Please share any other similar business models that have worked in other countries that may be adopted by the countries in Asean.

A greater number of American organisations are now focusing on the unit cost of diverse testing activities. This is driving a lot of change in how test planning is done and how software testing is managed. There is also a move towards having distinct service-level indicators that are testing based in outsourced testing contracts. Too often in the past, these were either too high-level or borrowed from the "call-center" mindset that did not value the creative dimensions of testing work.

This is changing the way outsourced testing is being contracted. There is also a big push to measure and manage innovation in testing work - both in terms of automated tools and sophisticated test methods. This is shifting the traditional out-of-date mindset of software testing as being a largely manual and disorganised effort at finding bugs or breaking software.

A lot of these ideas are fast seeping into and becoming common place in the Asean technology management and testing communities. While Asia has a growing technical research community in software testing and a large hungry market for applied testing innovations - we need to do more to bridge the divide between these two groups for future success in practical business models for software testing.  


What new things can we expect from SOFTEC Asia this year?

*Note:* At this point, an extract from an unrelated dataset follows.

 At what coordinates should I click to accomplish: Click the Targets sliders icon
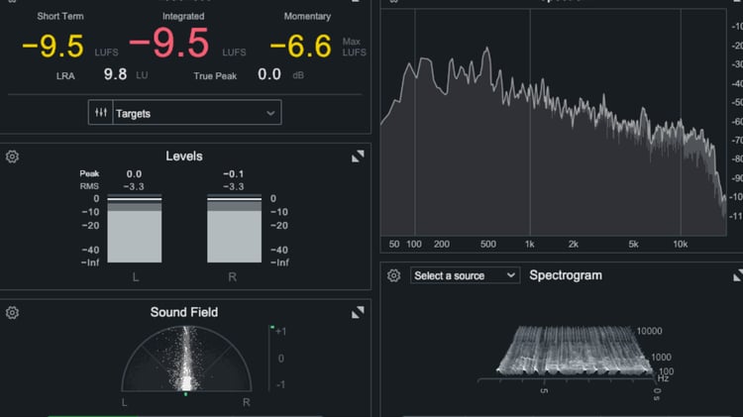click(100, 112)
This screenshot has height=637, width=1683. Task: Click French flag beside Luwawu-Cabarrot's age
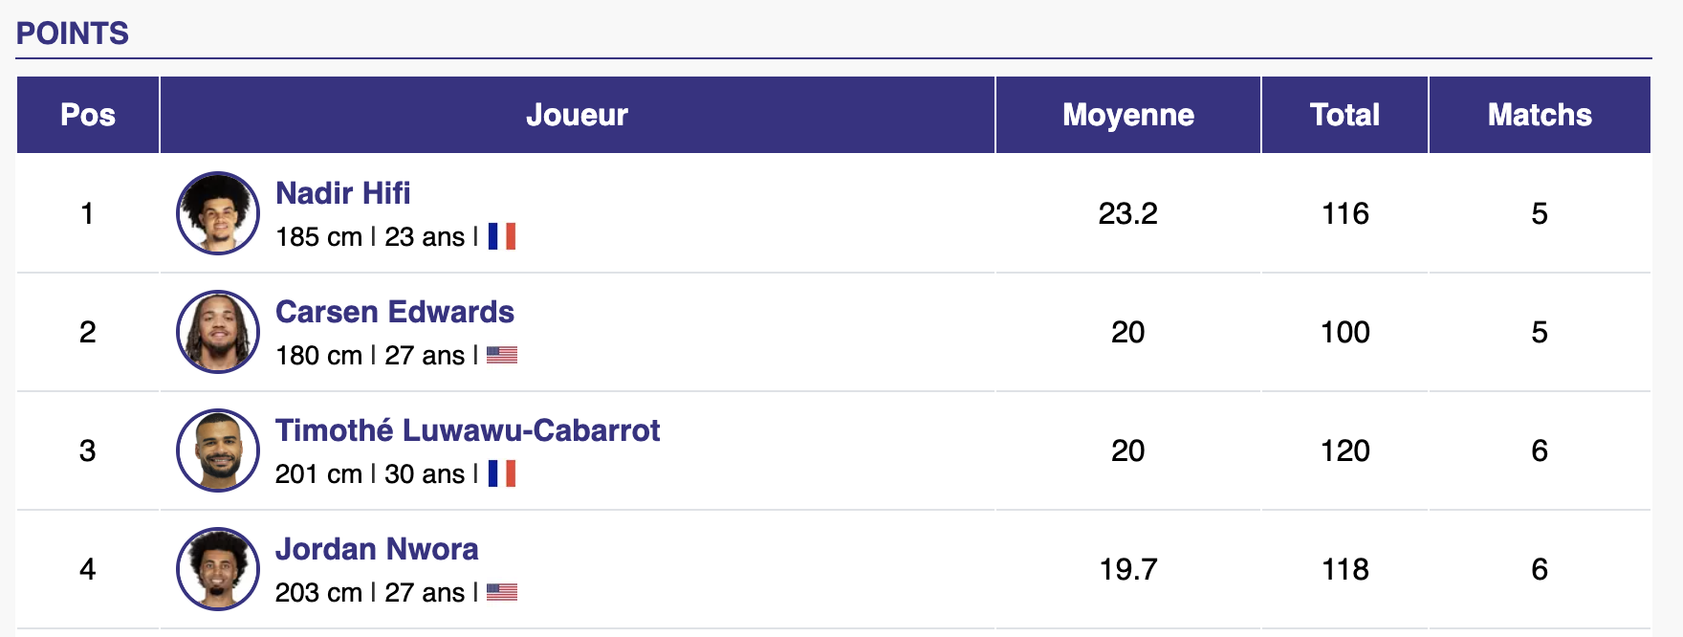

Softec 2013 represents a landmark in the continuing development of software testing as a technology discipline and profession in the region. Besides earning recognition as a truly Asian phenomenon now, it is great to see Softec grow to become the STAREAST or EUROSTAR of Asia.

The coming together of pan-Asian practitioners of software testing and experts from around the world will spur a lot of innovations and new breakthroughs besides the obvious business deals for companies. I am also excited to see the sophistication of the topics and issues being discussed in the conference programme - they are truly at the cutting-edge and we have some great international speakers involved. There is something for everyone including the junior coder testing his or her first program to the C-level technology executive seeking the best new ideas to keep testing at the forefront of his or her software development efforts. There is even a post-graduate workshop for academics to share ideas and to learn about business needs that should drive future testing research.

SOFTEC Asia 2013 is a regional-level conference on software testing organised by the Malaysian Software Testing Board (MSTB) under the auspices of the Malaysia Software Testing Hub (MSTH) initiative, Public-Private collaboration to develop a new source of economic growth for the nation. The conference will be held at the Sunway Resort Hotel and Spa from 2nd to 5th September.

The inaugural SOFTEC Asia 2013 is set to be the biggest English-medium software testing event in the region and will be expected to be attended by more than 500 delegates from Malaysia and other Asian countries. The speakers will include leading software testing experts and thought leaders from the US, Europe, Japan and Australia. Apart from facilitating pursuit of knowledge and experience among software professionals in the region, SOFTEC Asia 2013 will also be a platform sharing Malaysia's own initiatives and learning experience in developing SQA expertise and capability at a national level.

MSTB has been organising SOFTEC annually since 2008. The conference features a wealth of international speaker who are well-known in the global arena of software testing and it has been gaining increasing support from both domestic audience and members of Asian Software Testing Alliance (ASTA). Today, SOFTEC has grown to become the premier software testing event in the Asian region through support from software professionals in other Asian countries.


Prof Dr Dhaliwal will be present at SOFTEC Asia 2013 in Kuala Lumpur to chair the CIO Roundtable.